Mine would have to be when I frist started playing I was down at the driving range 
hacking away at some balls and i had an older guy come up to me and he gave me some
tips with my swing. He spent close to half an hour with me which improved my hitting
a great deal. At the end of all that I found out that he used to hold the course record
at three of my local course and he play of scratch when he was younger. It was at this
moment that I thought this is a great game where people are will to take the time to 
give a young hack some pointers and tip. 

So what's yours?


----------



## ActionJackson (Oct 22, 2007)

Probably when I went out with my dad about 4-5 months ago, he had played with me my first two months back in the game and I was horrible....I mean horrible....he hadn't played with me since but I was playing about 3 times a week at least on my own. We were playing a quick front 9 together at a local course when we got to the first hole which is a short par 4, only about 260 but it requires a draw and the green is uphill, elevated about 30-40 feet at least from the tee box. He teed up and layed up to the left with about 100 yard wedge shot to go. I teed up soon after and he began immediately with tips, I said nothing, but pulled my driver which I had been reluctant to use in the past. He asked me if I was sure I wanted to use that club....I just smiled and took a swing, drove the green about 10 feet within the hole. He just stood there for a moment and said I guess I'll shut up next time!

-AJ


----------



## Surtees (Sep 11, 2007)

dont you just love it when someone is tell you what to do and you do what you want and it works out perfect. 
on the other hand they let you know when you do what you want and it doesnt work out.


----------



## Topflite_d2 (May 7, 2007)

Probably my best/favorite moment in golf was yesterday when I had my 1st golf lesson and the instructor helped me hit my irons a lot better. I went back there today and hit some more golf balls and I am getting really consistent


----------



## 373 (Jun 9, 2006)

That's a hard question. I think I would say my favorite memory was winning a college tournament in front of my girlfriend. I guess it was the first time she took me seriously about how much golf meant to me and how good I possibly might have been. Before that, I think she just thought it was a hobby.


----------



## chiefmasterjedi (Sep 21, 2007)

I'm not sure about my best moment but here is two very satisfying moments that happened yesterday and today.

Yesterday on the #1 handicap hole, I hit a bad tee shot, short and right. I was laying just off the cart path with 230 yards left to the center of the green, the green has a deep ditch in front of it. I pulled out the PW and was about to lay up, when i thought, what the hell i'll have a go. I said to my playing partner "this could be the best shot I hit in 2007". With that I aimed just right of the green because the ball was above my feet and hit it real sweet. As predicted it had a slight draw and ended up 10 feet from the pin. I missed the birdie putt by an inch but still it was one hell of a shot.
Today I was playing in a foursome for money (not much money though!) I had just 4 putted on a par 3!!! Not something i care to remember. Anyway the next hole runs along the river (on the right) It's a 295 yard par 4 with a ditch at 254 yards. The normal shot on this hole is a lay up to 200 yards and a wedge to the green. The 3 guys i was playing with are all longer than me off the tee and they had irons in their hands.
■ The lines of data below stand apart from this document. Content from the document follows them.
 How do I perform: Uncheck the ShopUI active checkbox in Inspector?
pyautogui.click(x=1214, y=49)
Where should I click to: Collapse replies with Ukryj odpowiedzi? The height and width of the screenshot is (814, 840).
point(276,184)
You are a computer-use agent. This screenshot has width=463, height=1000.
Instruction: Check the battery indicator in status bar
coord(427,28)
I stepped up to tee off with my driver and continued to hit it dead straight right over the hazard. The guys put away the irons and grabbed their drivers. 2 of them made it over and 1 skied it. Anyway to cut this story short, i out drove them all and was left with a 10 yard chip to the pin, which i hit close and birdied.


----------



## Golfbum (Oct 14, 2006)

Too many good memories to list after 25 years of golfing.
Maybe the most memorable moment was when I survived a heart attack on the 18th green on Mother's Day 2006. The rest pale in comparison!


----------



## 373 (Jun 9, 2006)

What I anticipate as one of my greatest moments in golf is about to happen this week. I start physical therapy for my damaged ankle and knee. (avulsion fracture in the left ankle and medial meniscus tear in the right knee) All those jump shots for the University of Louisville have come back to haunt me with the onset of arthritis to complicate it all.
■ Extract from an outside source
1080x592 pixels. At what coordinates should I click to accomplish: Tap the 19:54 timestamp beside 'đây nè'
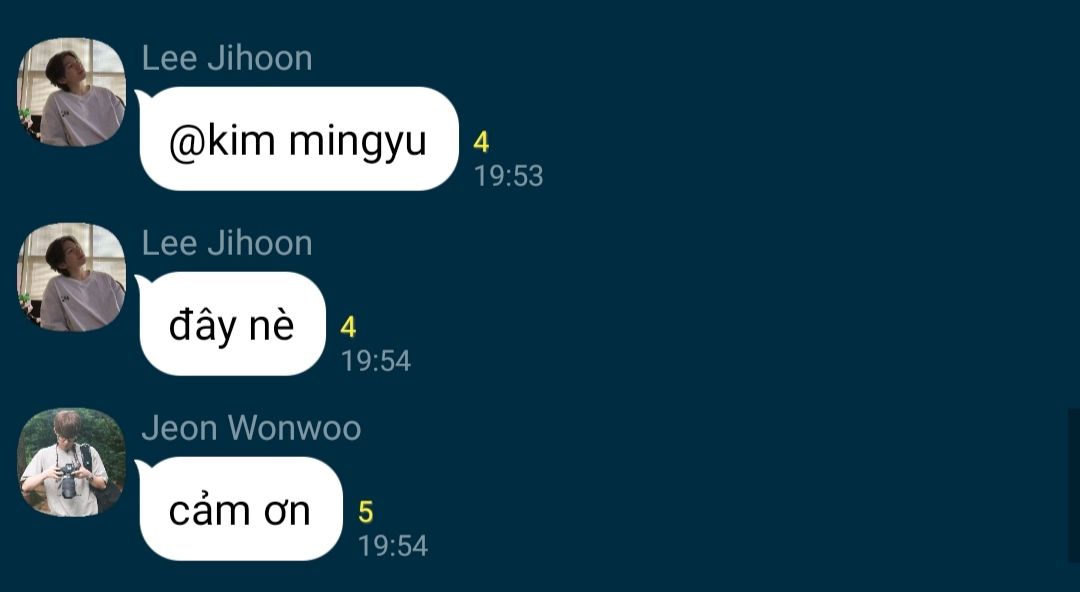(376, 360)
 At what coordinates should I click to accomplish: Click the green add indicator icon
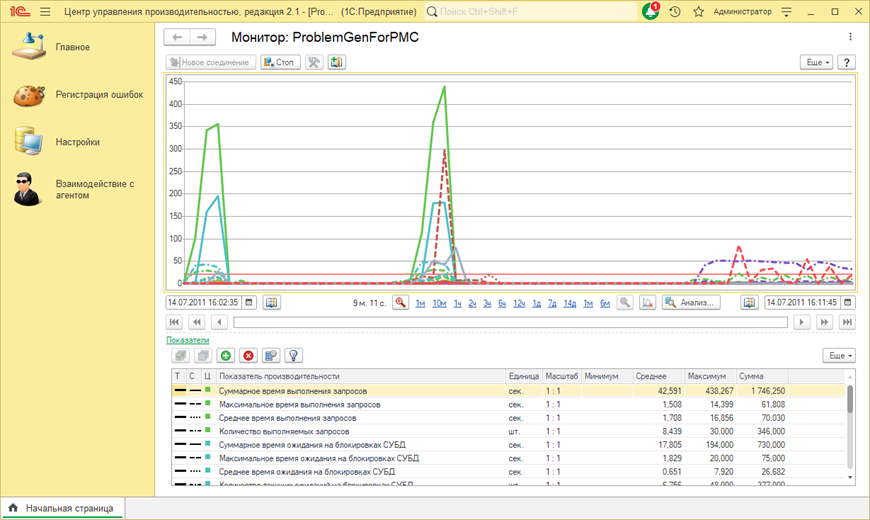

At my first appointment, we have set aside 1/2 hour to discuss my lifestyle desires, (playing golf and demands of my job), so that I can reinforce the therapy at home and get back in the swing of things faster. (pun intended)

The point is, I hope to come home with some anticipated date when I might reasonably expect to start hitting balls again, if not playing. The instability in the right knee and nature of break in the left ankle has been such that it is really scary to walk on grass for fear of stepping someplace uneven and having the knee go sideways or the ankle rolling over. As I strengthen both, I hope the stability will return.

One friend commented that if the ankle doesn't come along quickly enough, I might have to develop a flat footed swing like Fred Couples' and the thought of developing the upper body flexibility he has is also something to speak to the therapist about.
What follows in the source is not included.